◆ How to complete this task:
The output should contain the listing word for word and no pictures.

◆ Given data:
·····

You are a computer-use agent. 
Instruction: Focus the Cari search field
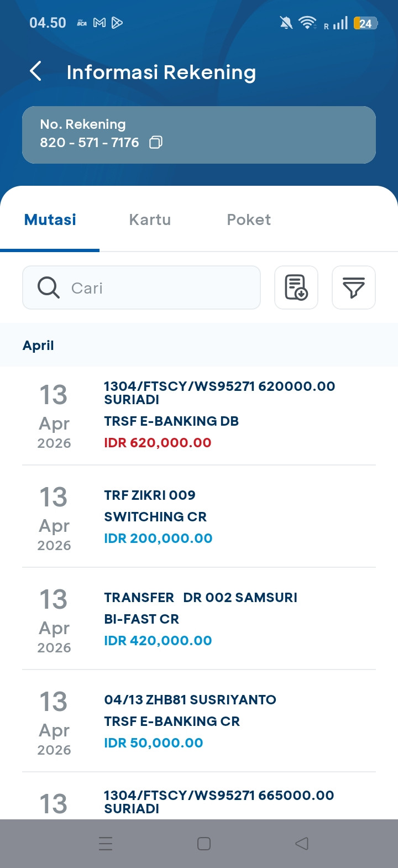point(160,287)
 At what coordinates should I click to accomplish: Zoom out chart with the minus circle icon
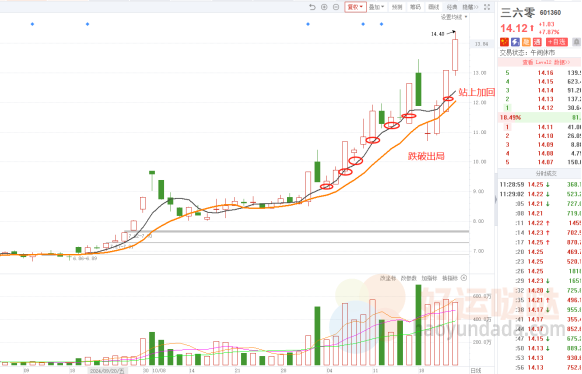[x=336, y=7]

·····

◆ Finished task:
You are a computer-use agent. 
Instruction: Focus the Cari search field
point(160,287)
 At what coordinates should I click to accomplish: Zoom out chart with the minus circle icon
[x=336, y=7]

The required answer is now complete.